“The FinCEN Files show that too many of the world’s largest banks have still not learned their lesson. They are only too willing to take on dirty money from criminal suspects while pocketing the fees. The ‘defensive reporting’ approach of the banking system simply does not work. We need stricter rules on when suspicious accounts must be shut down and transactions refused, as well as an effective sanctions regime with financial and criminal penalties. Also, corporate impunity of bank executives for failures to comply with anti-money laundering checks must end,” said Jonás Fernandez, S&D spokesperson on economic and monetary affairs reacting to the regulatory implication of the ongoing FinCEN Files revelations.

[Marta Jara (eldiario.es) – eldiario.es CC BY-SA 3.0 es]

In July 2020 the European Parliament adopted a resolution on anti-money laundering, which you can find here. The Socialists and Democrats have requested to add a debate on the FinCEN Files to the plenary debate in October I session.

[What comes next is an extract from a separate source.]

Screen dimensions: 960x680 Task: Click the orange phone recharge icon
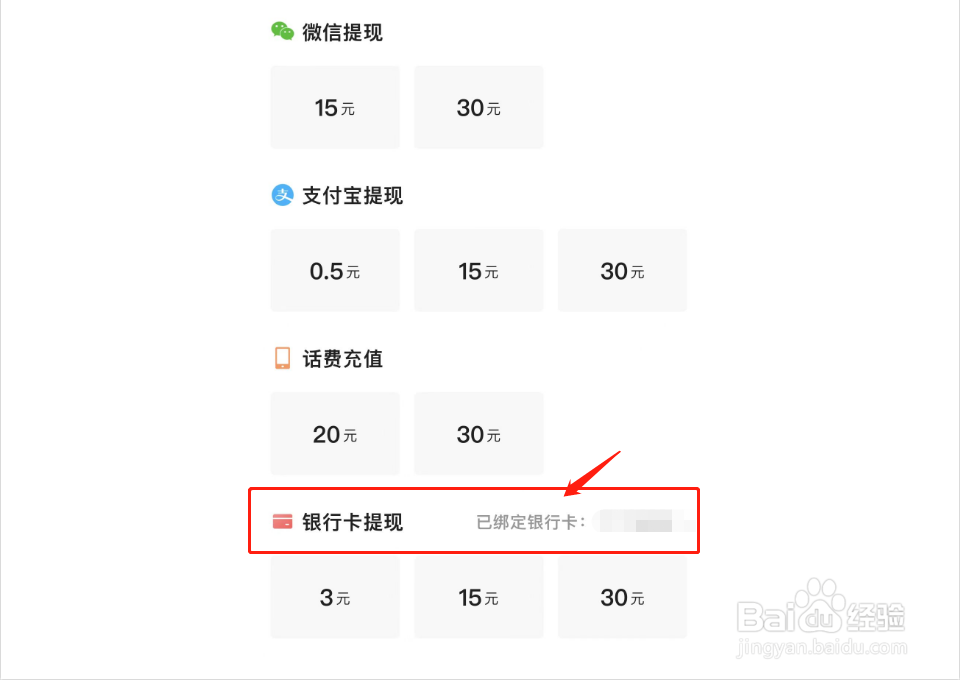point(282,359)
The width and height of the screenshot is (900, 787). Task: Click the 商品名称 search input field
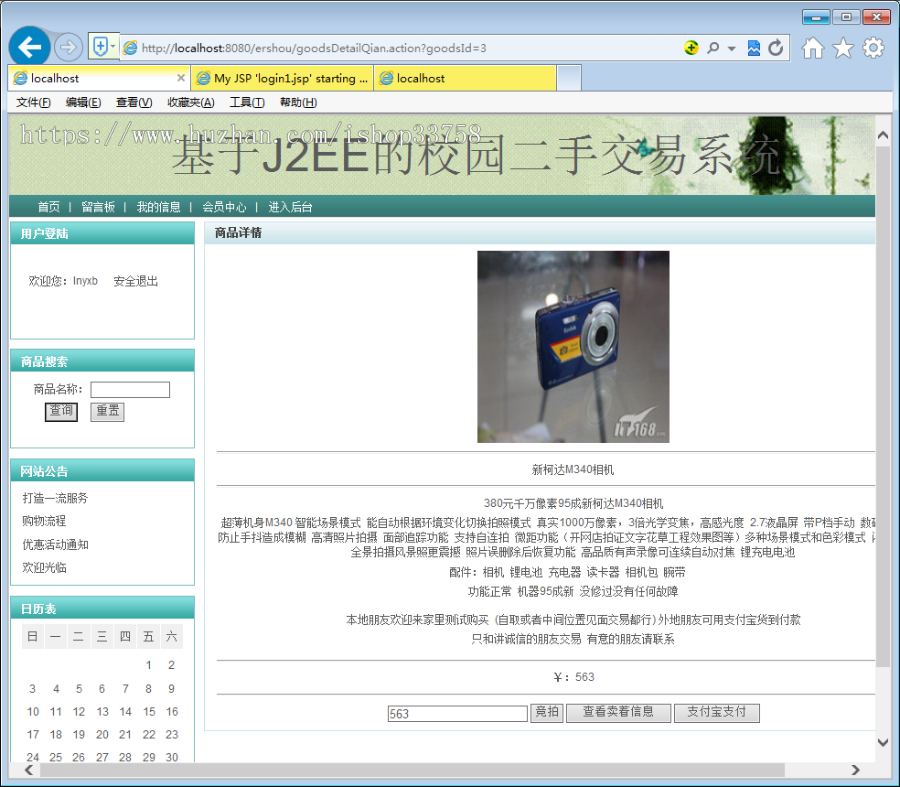click(129, 389)
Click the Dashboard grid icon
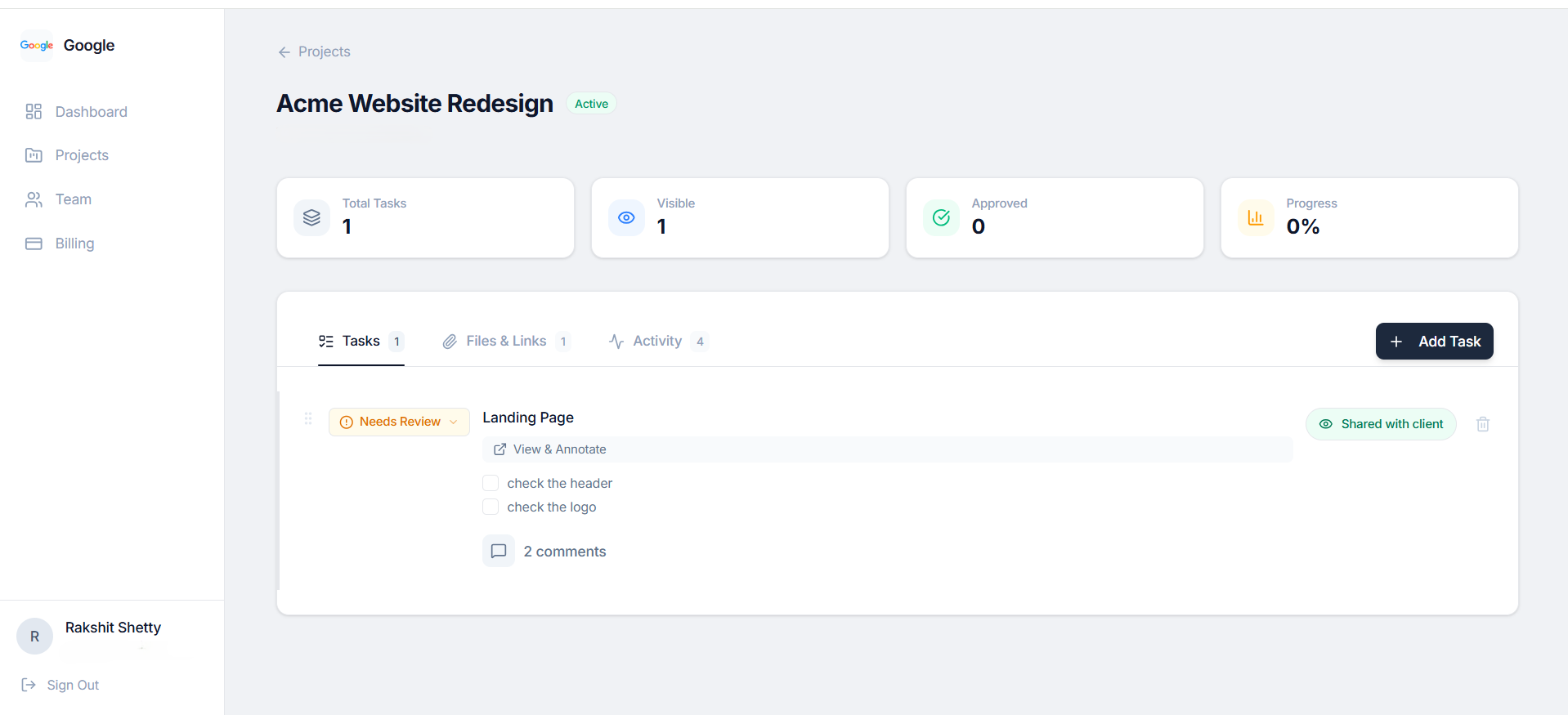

“Once again, the FinCen Files drive home the need for a single rulebook with common rules enforced by an EU supervisor and an EU Financial Intelligence Unit. We also want the EU to lead globally on the crackdown of anonymous shell companies, pushing for transparency of beneficial ownership. It’s time to retrieve this dirty money from criminals and terrorists and return it to European citizens,” added Fernandez.
“In July this year, the European Parliament adopted a resolution calling for stronger measures against money-laundering across the EU, including an effective sanctions regime. I am sure that, had these measures been in place, a lot of the criminal neglect revealed in the FinCEN Files could have been prevented, and thus must be included in the next reform of the anti-money laundering regulation,” he concluded.